What Is the Ultimate Goal,

or Purpose for Spiritual


      And then, there is one more step.  The prayer is not only, “Lord, grant that they grow spiritually, strengthen them so that they comprehend the love of Christ.”  Paul adds one more thing:  To the end (literally) that they might be filled with the fullness of God.  The final goal is that we be filled with the fullness of God, which means that the grace and glory of God, through faith, might be in us.  And then that this fullness of God Himself might emanate from us, so that God might be glorified in us, so that we might become pure as He is pure, and so that we might desire to be faithful servants of our God.
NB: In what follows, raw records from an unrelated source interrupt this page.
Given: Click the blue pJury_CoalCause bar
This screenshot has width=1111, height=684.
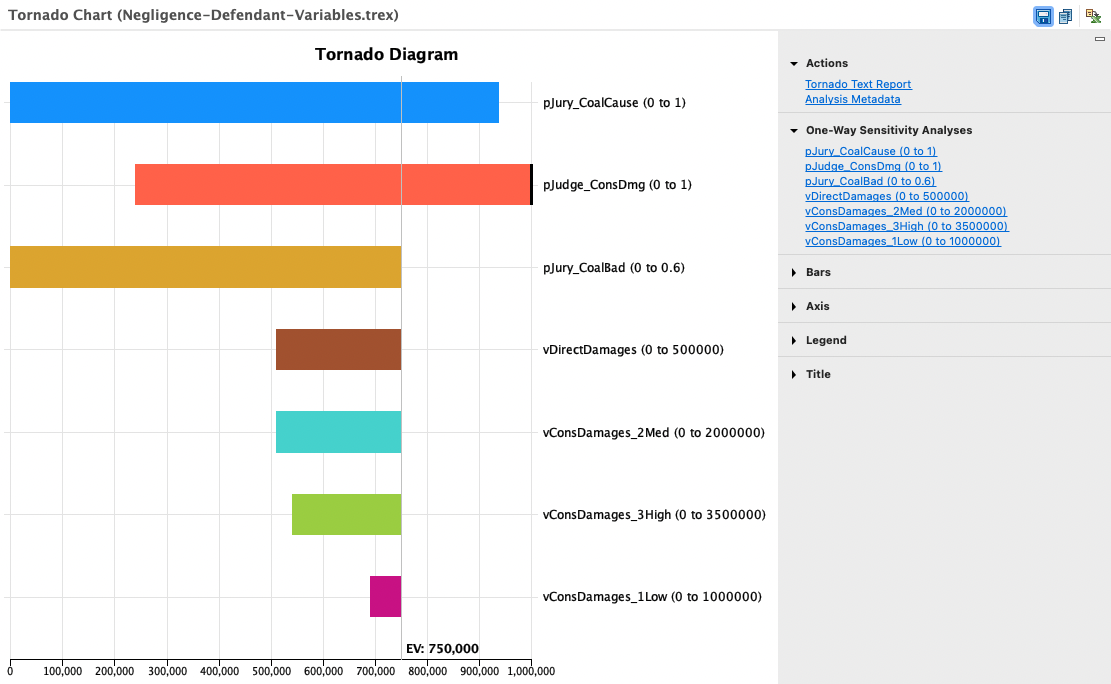Looking at the screenshot, I should tap(254, 102).
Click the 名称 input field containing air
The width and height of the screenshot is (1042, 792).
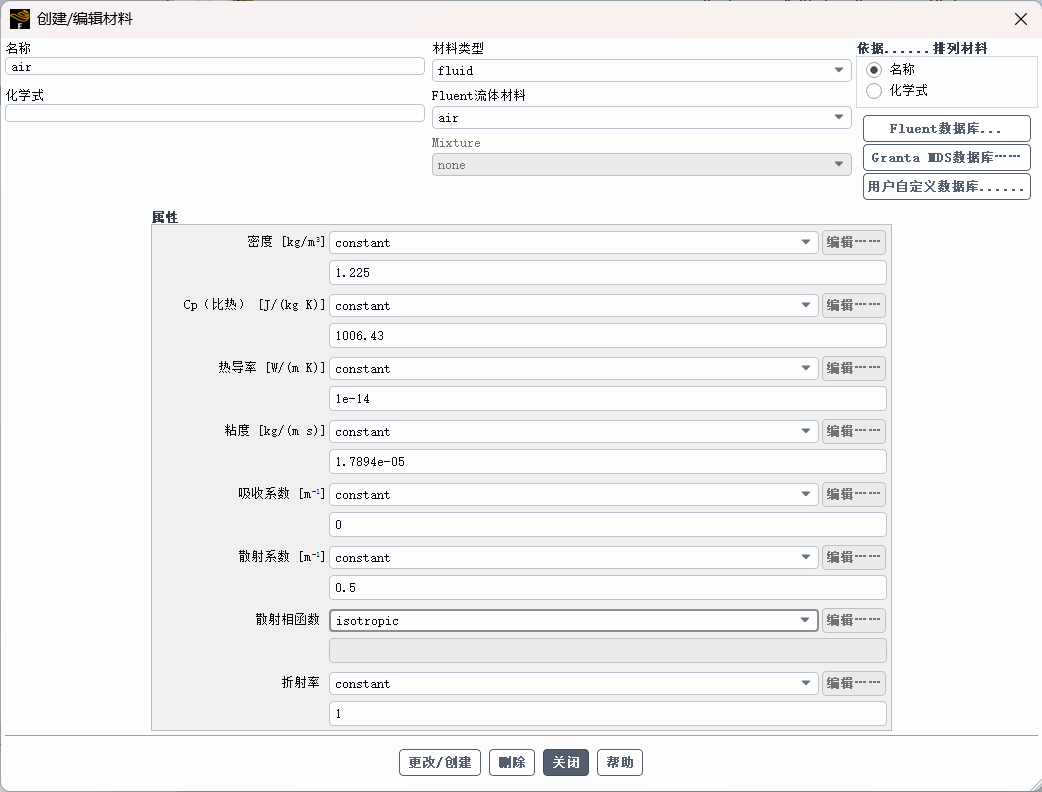[215, 66]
      So that is the prayer.  Is that your prayer?  “Lord, strengthen me in the inner man, the life of Christ in me, in order that, being strengthened, I might better comprehend the love of Christ, in order that, comprehending that love of Christ, I might be filled with the glory of God, and God might be glorified by me.”

      That is quite a prayer.  But as we pray that, Christ says, “Now come, and in this Supper I will strengthen you.”  God grant it. 

      Let us pray.

       Father in heaven, teach us to pray that way.  Give us such an acquaintance with Thee and with spiritual realities that we pray for the inward, spiritual life of our souls, that we become concerned about the health of our spiritual being, the life of Christ, and that we might gain a better understanding of that love, in order that we, being changed, might be a better reflector of the love of Christ.  In Jesus’ name, Amen.